Special transitions in an O($n$) loop model with an Ising-like constraint

TL;DR

This paper studies a constrained O(n) loop model on a square lattice, revealing phase diagram topology, critical points, and universal properties using transfer-matrix and finite-size scaling methods.

Contribution

It provides a detailed analysis of the phase diagram and critical behavior of an O(n) loop model with a unique ninety-degree bend constraint, including exact solutions and universal classifications.

Findings

Identifies phase diagram topology for 0<n<1 and n>1.

Determines conformal anomaly and critical exponents along the transition line.

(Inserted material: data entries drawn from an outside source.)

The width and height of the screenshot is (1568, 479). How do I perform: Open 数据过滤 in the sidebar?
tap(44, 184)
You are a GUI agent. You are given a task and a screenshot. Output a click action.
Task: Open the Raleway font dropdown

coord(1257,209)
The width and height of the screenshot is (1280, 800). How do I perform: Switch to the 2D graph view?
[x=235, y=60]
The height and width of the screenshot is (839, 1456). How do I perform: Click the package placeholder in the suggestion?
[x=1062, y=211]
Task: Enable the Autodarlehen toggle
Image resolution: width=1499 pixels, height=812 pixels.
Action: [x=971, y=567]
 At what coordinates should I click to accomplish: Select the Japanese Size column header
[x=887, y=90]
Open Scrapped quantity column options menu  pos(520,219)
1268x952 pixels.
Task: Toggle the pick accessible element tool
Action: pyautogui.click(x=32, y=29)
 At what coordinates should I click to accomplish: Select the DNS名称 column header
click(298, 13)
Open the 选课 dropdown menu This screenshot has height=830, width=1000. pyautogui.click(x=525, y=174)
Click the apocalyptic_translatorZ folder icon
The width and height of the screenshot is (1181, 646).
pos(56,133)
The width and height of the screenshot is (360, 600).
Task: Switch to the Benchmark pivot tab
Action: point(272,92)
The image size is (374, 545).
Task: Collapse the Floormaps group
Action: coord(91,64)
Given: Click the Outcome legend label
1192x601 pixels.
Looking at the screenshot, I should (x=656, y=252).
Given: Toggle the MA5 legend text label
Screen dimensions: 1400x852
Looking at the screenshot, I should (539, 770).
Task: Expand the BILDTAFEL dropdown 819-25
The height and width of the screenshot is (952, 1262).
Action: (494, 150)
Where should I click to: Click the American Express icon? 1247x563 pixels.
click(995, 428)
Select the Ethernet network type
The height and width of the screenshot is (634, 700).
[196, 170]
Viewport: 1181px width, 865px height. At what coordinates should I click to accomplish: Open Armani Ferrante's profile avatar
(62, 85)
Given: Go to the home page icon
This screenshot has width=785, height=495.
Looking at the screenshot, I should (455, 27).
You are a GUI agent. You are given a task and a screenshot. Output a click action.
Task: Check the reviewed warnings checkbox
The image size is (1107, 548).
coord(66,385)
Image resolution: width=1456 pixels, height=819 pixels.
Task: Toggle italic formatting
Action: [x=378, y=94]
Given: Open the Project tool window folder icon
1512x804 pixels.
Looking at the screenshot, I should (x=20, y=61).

Introduces topological defects to study crossover to O(n) universality.

Abstract

We investigate the O($n$) nonintersecting loop model on the square lattice under the constraint that the loops consist of ninety-degree bends only. The model is governed by the loop weight $n$, a weight $x$ for each vertex of the lattice visited once by a loop, and a weight $z$ for each vertex visited twice by a loop. We explore the $(x,z)$ phase diagram for some values of $n$. For $0<n<1$, the diagram has the same topology as the generic O($n$) phase diagram with $n<2$, with a first-order line when $z$ starts to dominate, and an O($n$)-like transition when $x$ starts to dominate. Both lines meet in an exactly solved higher critical point. For $n>1$, the O($n$)-like transition line appears to be absent. Thus, for $z=0$, the $(n,x)$ phase diagram displays a line of phase transitions for $n\le 1$. The line ends at $n=1$ in an infinite-order transition. We determine the conformal anomaly and the critical exponents along this line. These results agree accurately with a recent proposal for the universal classification of this type of model, at least in most of the range $-1 \leq n \leq 1$. We also determine the exponent describing crossover to the generic O($n$) universality class, by introducing topological defects associated with the introduction of `straight' vertices violating the ninety-degree-bend rule. These results are obtained by means of transfer-matrix calculations and finite-size scaling.